The study also mentioned how letting a baby cry it out was helpful to the mother, reducing stress and depression resulting from a lack of sleep herself. And truly, that had been more of my justification than any in my case. In my limited experience, I knew that a well-rested mommy was a better mommy in my household.

In reading this study, I was happy to hear that years later, I might have dodged a bullet with respect to sleep “scarring.” I love studies when they work in our favor.

Now, if they could just hurry up and write a few studies about how putting hot sauce into your son’s mouth when he repeatedly yells at cute old ladies or using the “sink or swim” method in the pool actually teaches a child to swim, I’d feel like Mother of the Year.

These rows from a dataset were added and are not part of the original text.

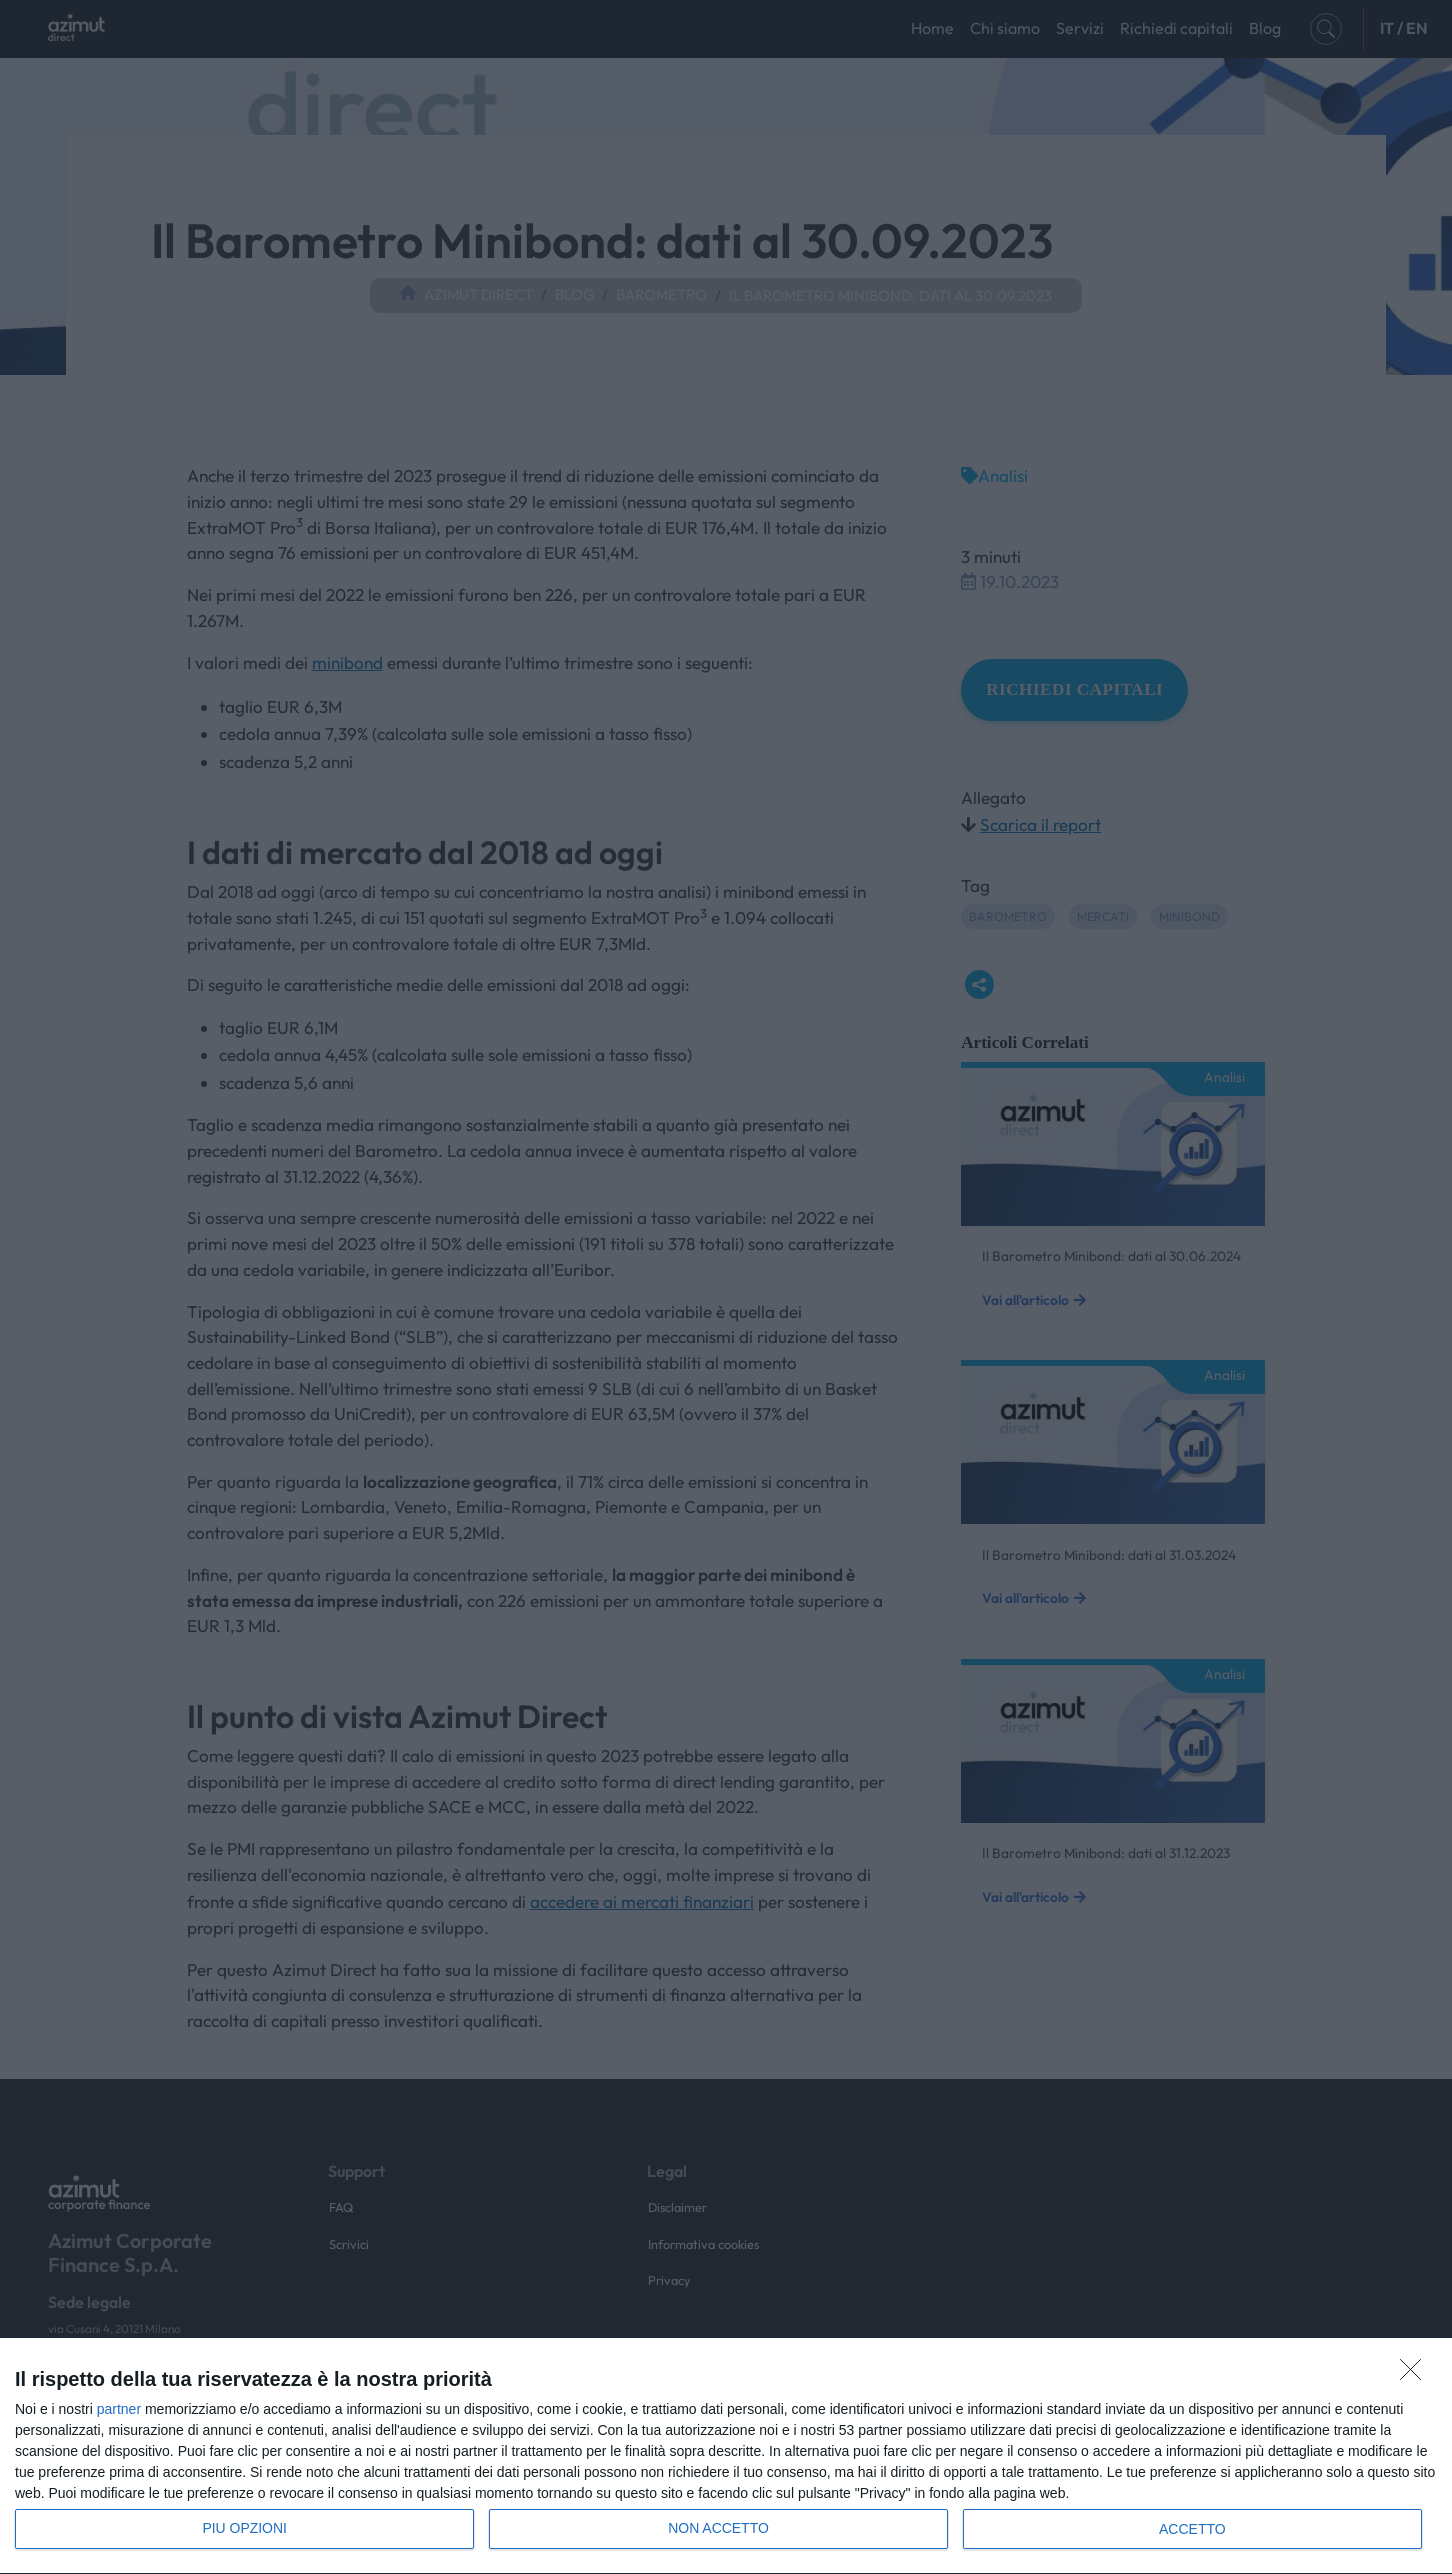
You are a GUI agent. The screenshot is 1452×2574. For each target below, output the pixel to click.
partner (119, 2409)
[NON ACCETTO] (1416, 2375)
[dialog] (726, 2456)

To read more on the study: http://healthland.time.com/2012/09/10/its-o-k-to-let-babies-cry-it-out-at-bedtime/

Jerie October 20, 2012 at 08:50 PM
Hello, I'd respectfully like to share my thoughts with you on your article. The research you are referring to (and all research) says to NOT leave your baby to "cry it out." The article you read actually refers to "camping out", or letting them cry for 5 minutes at a time, increasing to ten, and so on. I'm sorry to say your child's sleeping troubles sound like the typical problems a child who was left to cry it out experiences. Sometimes the problems start right away, sometimes they start later in life. But because the baby was just left to cry, they learn to associate bad feelings with sleep and going to bed. Babies who were never made to "cry it out" are harder on the parents for the first few years, until they learn ON THEIR OWN learn to fall asleep, then they have better sleep than their CIO counterparts, for the rest of their lives. Its a disservice to a human being to cause them to associate bedtime with bad feelings. ALL the research, even the recent research, says in no uncertain terms, to NOT leave your baby to cry it out! Tuning it out with ice cream and headphones is something parents do but it makes the people who parent their babies in the day and night cringe.